AutoLatina
- Company type: Private
- Industry: Automotive
- Founded: 1987
- Defunct: 1995; 31 years ago
- Headquarters: General Pacheco São Bernardo do Campo
- Number of locations: Argentina Brazil
- Parent: Volkswagen do Brasil (51%) Ford Brasil (49%)

= AutoLatina =

Joint venture between VW and Ford in Brazil

AutoLatina was a joint venture between Volkswagen Group subsidiary Volkswagen do Brasil (51%) and Ford Motor Company subsidiary Ford Brasil (49%) in South America. The main reason for the joint venture was the bad economic situation at the time, which made joint survival more attractive than an individual fight for a share in a dwindling market.

Four divisions - Ford of Argentina, Ford Brasil (Ford of Brasil), Volkswagen Argentina, and Volkswagen do Brasil - formed AutoLatina in July 1987.

Volkswagen managed the car division, and Ford the truck division.
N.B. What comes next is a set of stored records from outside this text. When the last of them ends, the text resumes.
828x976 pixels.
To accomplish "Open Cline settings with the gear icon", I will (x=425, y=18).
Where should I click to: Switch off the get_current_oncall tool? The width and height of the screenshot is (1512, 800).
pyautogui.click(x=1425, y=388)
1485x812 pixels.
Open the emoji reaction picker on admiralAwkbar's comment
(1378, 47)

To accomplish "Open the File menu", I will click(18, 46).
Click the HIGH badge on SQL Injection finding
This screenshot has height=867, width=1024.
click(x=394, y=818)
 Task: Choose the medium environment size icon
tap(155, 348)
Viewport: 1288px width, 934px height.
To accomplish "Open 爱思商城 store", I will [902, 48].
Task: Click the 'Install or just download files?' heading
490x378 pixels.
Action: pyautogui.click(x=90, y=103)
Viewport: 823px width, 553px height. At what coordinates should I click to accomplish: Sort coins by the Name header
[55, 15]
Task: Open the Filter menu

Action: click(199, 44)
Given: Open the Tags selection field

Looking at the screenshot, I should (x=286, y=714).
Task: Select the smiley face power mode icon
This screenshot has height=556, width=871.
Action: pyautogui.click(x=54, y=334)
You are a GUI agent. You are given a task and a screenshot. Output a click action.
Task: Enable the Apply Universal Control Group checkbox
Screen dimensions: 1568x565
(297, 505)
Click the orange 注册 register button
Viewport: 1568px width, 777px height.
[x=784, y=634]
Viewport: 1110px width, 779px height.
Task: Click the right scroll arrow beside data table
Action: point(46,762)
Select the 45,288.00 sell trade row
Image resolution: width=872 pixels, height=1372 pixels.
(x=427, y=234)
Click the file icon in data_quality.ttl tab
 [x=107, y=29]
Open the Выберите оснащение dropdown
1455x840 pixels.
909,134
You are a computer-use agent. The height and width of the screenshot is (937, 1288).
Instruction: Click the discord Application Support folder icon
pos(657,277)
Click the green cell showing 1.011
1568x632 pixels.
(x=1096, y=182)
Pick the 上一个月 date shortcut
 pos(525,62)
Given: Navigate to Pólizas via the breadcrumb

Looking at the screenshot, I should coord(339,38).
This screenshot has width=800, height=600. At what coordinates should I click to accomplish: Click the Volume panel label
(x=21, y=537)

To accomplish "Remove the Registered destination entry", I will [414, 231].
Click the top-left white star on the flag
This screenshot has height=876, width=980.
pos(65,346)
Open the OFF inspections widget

This resulted in the two companies sharing badge engineered models. These included:
- Ford Verona / Volkswagen Apollo
- Ford Escort Mk V / Volkswagen Pointer
- Ford Orion / Volkswagen Logus
- Volkswagen Santana / Ford Galaxy/Versailles
- Volkswagen Quantum / Ford Royale

A clay model of a small Ford 3-door hatchback derived from the Volkswagen Gol was made, as well as sketches of 5-door, panel van and XR2 versions. Stylists found difficulty styling around the unusual proportions caused by engine packaging, causing dissatisfaction with Ford's management towards the platform restrictions. Models using Volkswagen's B5 platform were also considered, such a SUV-like "RSV" model, an MPV model and derived pickup, and a Ford sedan and wagon. Sketches were also produced of Fusca "Icon" concepts (such as buggys and hot rods), a new-generation Gol 3, and cabriolet and pickup variants of the Logus. A facelifted Logus was cancelled due to the collapse of the venture.

The AutoLatina venture was dissolved in December 1995. The market share of Ford had eroded since the merger, due to its lack of small models markets when the market was shifting to more economic vehicles. For its part, Volkswagen maintained its leadership in Brazil thanks to the Volkswagen Gol and gained market share in Argentina (from 10% in 1987 to 18.6% in 1996). Market liberalization also made it unnecessary to have separate development lines for Latin America, and both manufacturers wanted to incorporate theirs into the global brand lineups. The companies thus resumed their separate activities, regaining whatever physical assets they had before the merger.

==Truck Division==
Volkswagen Commercial Vehicles and Ford Trucks were built alongside each other in the Ipiranga complex, both shared parts and platforms. Ford kept manufacturing trucks for Volkswagen for a while after the break-up, although they proceeded to develop their own truck manufacturing capacity.

The Truck Division also exported trucks to the Paccar Group in the United States, where they were sold with Kenworth and Peterbilt badging.